University of Delaware – In July 2013 the university experienced a cyberattack that compromised personal information of 74,000 individuals including current and former employees and others who received payment from the university. It was noted that the cyberattack took advantage of a weakness found in vendor-provided software. Affected victims were offered free credit monitoring.
Maricopa County Community College – In April 2013, 2.5 million students, alumni, employees and vendors had their names, addresses, phone numbers, email addresses, social security numbers, birth dates, financial and bank account information, academic information, and Federal Employer Identification numbers exposed on the Internet. The breach affected records dating back as far as 30 years. As of December 2014, $26 million was spent on defending a class action lawsuit, notifying and offering credit monitoring to affected individuals.
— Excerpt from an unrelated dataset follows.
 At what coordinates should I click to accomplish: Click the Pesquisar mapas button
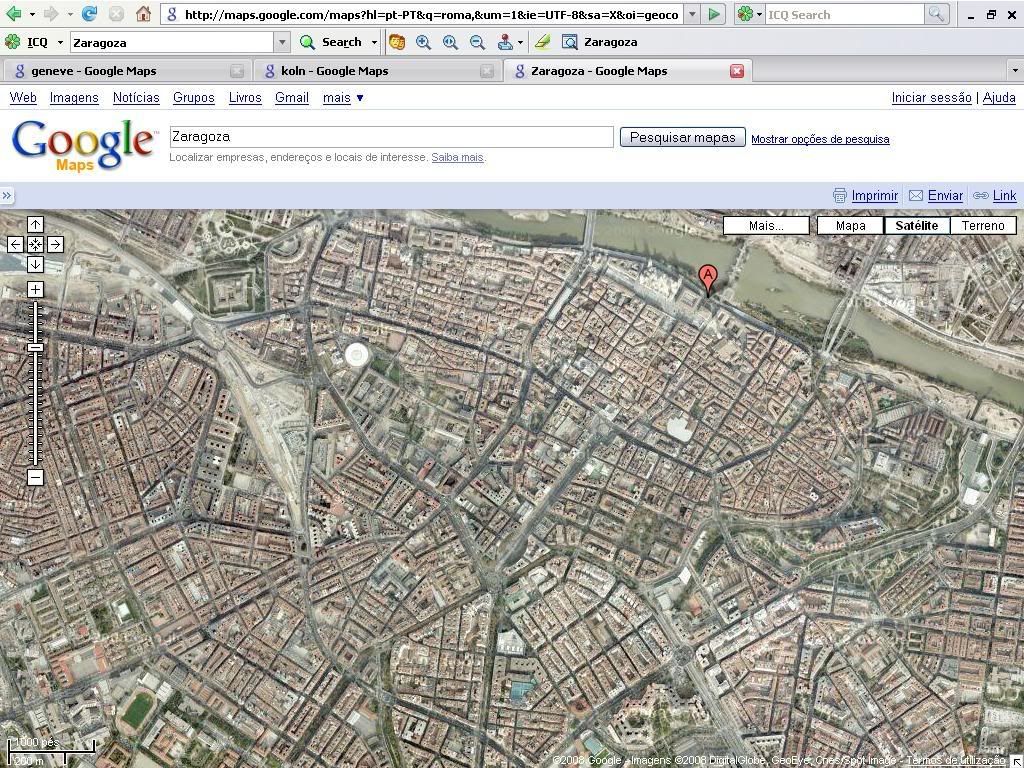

City College of San Francisco – In January 2012, malware was discovered on the college’s database which transferred 100,000 students and employee records overseas. The rogue software had been lurking in the system for over a decade.
These examples of data breaches highlight the varied ways in which information can be exposed or compromised. It is not simply attacks from hackers, but also internal employee mistakes and poor network security protocols.
Data collection and information sharing needs of the higher education sector has inherent network security challenges:
• Institutions must gather and store highly sensitive information of current and former students and their family members. This includes, but is not limited to, social security numbers, birth dates, financial aid records, credit cards, academic records, and medical information.
• Budgetary constraints force many schools to go without an official “IT Security Manager.” It is also common to have decentralized IT operations, creating dangerous inconsistencies in data security practices.
• Unprotected public wireless networks are often placed throughout a university campus, making them more vulnerable to hacking.